#### Try it:
Print, exactly as written, every line from the first line of the records below through the line containing "This screenshot has width=820, height=512.", and nothing further.

#### Data excerpts:
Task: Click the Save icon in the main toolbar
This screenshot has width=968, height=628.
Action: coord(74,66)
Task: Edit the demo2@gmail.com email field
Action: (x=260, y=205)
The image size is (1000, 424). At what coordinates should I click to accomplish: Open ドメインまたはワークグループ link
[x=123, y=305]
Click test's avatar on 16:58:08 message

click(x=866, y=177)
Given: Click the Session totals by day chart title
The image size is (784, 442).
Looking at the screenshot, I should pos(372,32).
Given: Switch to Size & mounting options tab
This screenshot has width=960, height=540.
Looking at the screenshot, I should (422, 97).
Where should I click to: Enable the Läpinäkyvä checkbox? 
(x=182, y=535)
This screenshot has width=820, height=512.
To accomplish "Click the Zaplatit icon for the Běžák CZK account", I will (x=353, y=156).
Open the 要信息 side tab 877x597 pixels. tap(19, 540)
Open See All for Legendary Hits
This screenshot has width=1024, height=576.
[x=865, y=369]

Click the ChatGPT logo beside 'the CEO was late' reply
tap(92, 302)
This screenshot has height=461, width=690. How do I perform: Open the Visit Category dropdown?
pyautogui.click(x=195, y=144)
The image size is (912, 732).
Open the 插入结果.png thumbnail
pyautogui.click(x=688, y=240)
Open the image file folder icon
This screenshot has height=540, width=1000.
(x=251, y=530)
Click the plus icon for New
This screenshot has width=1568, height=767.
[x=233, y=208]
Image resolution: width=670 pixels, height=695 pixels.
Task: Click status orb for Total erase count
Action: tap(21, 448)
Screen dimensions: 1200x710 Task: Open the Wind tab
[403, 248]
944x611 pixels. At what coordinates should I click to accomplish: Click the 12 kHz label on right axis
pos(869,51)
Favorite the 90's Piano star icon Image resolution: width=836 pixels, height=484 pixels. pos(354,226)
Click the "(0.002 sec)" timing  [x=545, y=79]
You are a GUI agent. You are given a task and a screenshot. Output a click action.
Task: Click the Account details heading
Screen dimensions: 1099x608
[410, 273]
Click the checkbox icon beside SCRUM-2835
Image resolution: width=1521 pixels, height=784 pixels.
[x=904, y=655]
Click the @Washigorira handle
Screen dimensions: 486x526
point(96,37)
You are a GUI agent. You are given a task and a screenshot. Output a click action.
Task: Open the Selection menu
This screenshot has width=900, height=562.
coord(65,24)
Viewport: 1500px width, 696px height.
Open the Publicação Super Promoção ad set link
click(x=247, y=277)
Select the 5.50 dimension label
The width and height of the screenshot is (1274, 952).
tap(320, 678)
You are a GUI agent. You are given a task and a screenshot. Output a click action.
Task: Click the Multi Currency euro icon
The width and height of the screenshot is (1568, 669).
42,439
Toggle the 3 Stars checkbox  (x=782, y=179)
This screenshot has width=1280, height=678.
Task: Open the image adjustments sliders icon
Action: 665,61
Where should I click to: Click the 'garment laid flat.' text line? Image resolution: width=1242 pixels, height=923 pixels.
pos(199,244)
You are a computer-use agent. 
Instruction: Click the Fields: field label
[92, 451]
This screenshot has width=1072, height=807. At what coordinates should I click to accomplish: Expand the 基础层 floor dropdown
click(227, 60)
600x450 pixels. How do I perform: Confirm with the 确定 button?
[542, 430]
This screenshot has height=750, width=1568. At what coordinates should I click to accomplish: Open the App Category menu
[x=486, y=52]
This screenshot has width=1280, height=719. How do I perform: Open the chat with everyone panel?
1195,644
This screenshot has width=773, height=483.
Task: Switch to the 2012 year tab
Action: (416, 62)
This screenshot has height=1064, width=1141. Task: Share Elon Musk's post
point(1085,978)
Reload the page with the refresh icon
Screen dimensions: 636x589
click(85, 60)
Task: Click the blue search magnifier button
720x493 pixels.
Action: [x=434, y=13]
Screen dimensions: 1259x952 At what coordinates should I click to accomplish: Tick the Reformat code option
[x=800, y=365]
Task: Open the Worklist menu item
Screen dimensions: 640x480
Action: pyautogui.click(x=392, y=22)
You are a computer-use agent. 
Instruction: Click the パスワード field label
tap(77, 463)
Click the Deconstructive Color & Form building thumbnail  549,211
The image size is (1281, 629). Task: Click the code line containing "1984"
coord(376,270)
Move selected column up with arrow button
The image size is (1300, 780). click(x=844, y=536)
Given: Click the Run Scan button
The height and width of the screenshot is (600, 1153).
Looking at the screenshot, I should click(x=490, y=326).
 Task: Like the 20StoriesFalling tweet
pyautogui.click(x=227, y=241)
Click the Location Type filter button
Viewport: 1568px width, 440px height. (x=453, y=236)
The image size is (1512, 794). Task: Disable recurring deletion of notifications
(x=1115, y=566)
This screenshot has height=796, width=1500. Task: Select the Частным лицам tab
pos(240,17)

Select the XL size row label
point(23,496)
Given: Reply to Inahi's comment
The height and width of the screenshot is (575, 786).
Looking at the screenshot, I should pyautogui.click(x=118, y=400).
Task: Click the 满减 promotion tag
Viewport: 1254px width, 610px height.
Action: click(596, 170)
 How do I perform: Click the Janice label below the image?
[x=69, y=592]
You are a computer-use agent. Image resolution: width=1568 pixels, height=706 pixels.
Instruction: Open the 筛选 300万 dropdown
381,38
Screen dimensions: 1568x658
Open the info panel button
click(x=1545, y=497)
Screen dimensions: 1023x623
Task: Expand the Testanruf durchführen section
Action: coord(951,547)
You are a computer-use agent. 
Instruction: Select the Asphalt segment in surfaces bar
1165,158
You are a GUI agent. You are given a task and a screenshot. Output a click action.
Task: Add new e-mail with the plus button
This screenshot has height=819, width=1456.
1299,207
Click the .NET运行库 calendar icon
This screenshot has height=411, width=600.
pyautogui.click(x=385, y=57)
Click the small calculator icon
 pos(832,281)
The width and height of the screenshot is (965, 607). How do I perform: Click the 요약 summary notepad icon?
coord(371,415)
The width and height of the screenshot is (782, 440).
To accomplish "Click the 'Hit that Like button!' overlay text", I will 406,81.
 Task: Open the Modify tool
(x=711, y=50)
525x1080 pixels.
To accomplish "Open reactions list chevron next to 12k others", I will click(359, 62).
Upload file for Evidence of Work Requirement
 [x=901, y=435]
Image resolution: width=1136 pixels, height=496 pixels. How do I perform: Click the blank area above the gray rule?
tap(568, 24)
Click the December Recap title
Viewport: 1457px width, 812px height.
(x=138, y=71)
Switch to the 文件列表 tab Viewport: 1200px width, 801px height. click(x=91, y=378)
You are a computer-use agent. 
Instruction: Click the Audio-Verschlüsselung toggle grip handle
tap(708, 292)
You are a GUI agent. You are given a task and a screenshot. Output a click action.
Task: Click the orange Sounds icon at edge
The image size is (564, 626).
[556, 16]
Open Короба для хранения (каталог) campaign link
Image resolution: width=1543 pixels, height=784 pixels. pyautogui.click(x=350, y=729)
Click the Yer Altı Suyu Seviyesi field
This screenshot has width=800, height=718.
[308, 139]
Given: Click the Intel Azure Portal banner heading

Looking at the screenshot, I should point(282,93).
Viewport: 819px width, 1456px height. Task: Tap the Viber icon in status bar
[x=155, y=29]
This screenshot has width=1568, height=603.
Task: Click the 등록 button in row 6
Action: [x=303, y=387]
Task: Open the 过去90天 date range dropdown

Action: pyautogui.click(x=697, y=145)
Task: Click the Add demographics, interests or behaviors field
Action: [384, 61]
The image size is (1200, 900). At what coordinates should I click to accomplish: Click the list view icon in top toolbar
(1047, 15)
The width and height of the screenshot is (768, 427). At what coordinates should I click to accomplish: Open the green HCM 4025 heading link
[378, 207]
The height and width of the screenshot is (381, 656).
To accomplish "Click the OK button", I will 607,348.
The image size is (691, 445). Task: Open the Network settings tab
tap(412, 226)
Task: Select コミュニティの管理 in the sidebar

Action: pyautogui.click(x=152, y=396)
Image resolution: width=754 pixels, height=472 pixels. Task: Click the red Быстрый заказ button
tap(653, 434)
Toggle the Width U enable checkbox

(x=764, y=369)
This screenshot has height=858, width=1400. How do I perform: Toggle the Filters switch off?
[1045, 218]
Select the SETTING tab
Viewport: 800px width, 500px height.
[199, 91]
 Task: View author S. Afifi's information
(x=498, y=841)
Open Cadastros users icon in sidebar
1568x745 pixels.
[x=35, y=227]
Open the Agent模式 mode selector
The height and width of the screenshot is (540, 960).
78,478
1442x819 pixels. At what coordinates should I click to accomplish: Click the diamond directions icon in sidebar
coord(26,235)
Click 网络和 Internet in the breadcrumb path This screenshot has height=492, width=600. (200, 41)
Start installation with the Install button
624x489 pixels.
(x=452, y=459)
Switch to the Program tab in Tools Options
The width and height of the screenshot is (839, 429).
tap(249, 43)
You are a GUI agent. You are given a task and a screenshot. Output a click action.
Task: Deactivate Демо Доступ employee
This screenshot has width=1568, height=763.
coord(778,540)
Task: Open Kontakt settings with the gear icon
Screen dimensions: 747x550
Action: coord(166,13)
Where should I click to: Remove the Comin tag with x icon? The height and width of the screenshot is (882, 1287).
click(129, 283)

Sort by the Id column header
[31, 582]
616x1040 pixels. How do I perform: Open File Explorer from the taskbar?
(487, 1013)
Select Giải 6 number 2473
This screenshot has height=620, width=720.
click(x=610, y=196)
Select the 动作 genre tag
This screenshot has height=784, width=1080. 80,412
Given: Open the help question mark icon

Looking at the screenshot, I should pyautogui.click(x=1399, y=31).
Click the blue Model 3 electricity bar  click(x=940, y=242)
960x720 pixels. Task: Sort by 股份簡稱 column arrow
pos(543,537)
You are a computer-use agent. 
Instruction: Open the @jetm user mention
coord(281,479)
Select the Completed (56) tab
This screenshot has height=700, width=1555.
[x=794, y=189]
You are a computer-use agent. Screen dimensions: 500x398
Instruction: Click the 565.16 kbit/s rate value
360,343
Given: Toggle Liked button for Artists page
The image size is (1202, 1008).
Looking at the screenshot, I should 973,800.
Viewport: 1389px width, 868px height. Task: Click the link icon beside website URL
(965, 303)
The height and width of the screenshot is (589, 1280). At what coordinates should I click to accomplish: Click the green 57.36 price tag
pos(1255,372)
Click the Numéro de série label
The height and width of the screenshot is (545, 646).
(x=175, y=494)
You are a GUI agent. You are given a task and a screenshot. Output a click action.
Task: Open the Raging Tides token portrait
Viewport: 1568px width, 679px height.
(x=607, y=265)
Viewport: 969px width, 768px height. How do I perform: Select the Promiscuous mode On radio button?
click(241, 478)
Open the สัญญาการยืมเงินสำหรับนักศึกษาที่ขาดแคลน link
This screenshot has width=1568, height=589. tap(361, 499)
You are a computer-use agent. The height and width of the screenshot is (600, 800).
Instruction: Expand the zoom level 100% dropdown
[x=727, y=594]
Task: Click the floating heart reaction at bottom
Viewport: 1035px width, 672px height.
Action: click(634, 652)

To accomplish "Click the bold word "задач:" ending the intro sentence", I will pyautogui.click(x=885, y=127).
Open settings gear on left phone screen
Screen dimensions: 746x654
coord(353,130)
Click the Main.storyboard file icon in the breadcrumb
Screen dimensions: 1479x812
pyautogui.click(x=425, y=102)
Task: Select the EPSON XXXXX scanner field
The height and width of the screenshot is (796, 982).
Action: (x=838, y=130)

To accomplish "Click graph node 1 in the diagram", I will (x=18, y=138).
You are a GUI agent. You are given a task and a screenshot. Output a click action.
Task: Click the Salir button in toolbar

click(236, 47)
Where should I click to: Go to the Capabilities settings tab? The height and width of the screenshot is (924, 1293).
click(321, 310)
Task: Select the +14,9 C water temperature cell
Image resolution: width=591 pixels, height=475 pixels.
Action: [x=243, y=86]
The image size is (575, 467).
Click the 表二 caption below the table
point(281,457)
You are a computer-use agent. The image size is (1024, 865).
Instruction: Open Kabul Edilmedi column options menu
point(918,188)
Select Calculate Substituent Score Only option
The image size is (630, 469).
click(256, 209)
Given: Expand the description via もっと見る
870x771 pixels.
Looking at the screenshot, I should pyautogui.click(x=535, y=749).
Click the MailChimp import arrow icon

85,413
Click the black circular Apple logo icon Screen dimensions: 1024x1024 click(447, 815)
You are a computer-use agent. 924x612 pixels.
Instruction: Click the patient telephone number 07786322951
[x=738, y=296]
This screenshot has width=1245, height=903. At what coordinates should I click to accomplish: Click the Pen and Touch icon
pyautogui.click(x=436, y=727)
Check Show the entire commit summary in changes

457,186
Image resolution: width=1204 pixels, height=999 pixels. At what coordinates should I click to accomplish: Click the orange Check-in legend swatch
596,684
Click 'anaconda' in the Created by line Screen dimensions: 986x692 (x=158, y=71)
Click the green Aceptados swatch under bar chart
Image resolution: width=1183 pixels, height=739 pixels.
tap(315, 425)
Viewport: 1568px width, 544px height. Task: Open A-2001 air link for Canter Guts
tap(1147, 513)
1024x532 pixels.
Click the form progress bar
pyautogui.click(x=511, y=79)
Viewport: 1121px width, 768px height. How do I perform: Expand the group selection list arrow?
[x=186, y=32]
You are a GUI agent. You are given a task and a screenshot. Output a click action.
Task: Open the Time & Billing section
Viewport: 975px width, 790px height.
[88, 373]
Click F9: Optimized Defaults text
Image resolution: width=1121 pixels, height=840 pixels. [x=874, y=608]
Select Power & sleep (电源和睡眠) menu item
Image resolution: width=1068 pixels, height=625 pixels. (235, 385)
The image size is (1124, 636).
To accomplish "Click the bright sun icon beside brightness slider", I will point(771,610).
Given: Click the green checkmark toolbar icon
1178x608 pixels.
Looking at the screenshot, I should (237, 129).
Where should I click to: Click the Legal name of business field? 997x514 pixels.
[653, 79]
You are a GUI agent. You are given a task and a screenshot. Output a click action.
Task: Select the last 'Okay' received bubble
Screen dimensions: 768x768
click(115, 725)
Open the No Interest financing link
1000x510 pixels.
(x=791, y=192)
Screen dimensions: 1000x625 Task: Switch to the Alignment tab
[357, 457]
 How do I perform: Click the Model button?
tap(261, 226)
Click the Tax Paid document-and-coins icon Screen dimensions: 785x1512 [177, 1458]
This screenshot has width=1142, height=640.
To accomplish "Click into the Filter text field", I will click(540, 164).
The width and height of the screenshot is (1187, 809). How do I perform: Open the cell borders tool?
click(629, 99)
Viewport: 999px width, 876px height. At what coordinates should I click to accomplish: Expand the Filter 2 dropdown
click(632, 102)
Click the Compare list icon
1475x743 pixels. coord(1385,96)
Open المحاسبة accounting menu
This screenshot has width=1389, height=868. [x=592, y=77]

#### Task answer:
Task: Click the Save icon in the main toolbar
This screenshot has width=968, height=628.
Action: coord(74,66)
Task: Edit the demo2@gmail.com email field
Action: (x=260, y=205)
The image size is (1000, 424). At what coordinates should I click to accomplish: Open ドメインまたはワークグループ link
[x=123, y=305]
Click test's avatar on 16:58:08 message

click(x=866, y=177)
Given: Click the Session totals by day chart title
The image size is (784, 442).
Looking at the screenshot, I should pos(372,32).
Given: Switch to Size & mounting options tab
This screenshot has width=960, height=540.
Looking at the screenshot, I should (422, 97).
Where should I click to: Enable the Läpinäkyvä checkbox? 
(x=182, y=535)
This screenshot has width=820, height=512.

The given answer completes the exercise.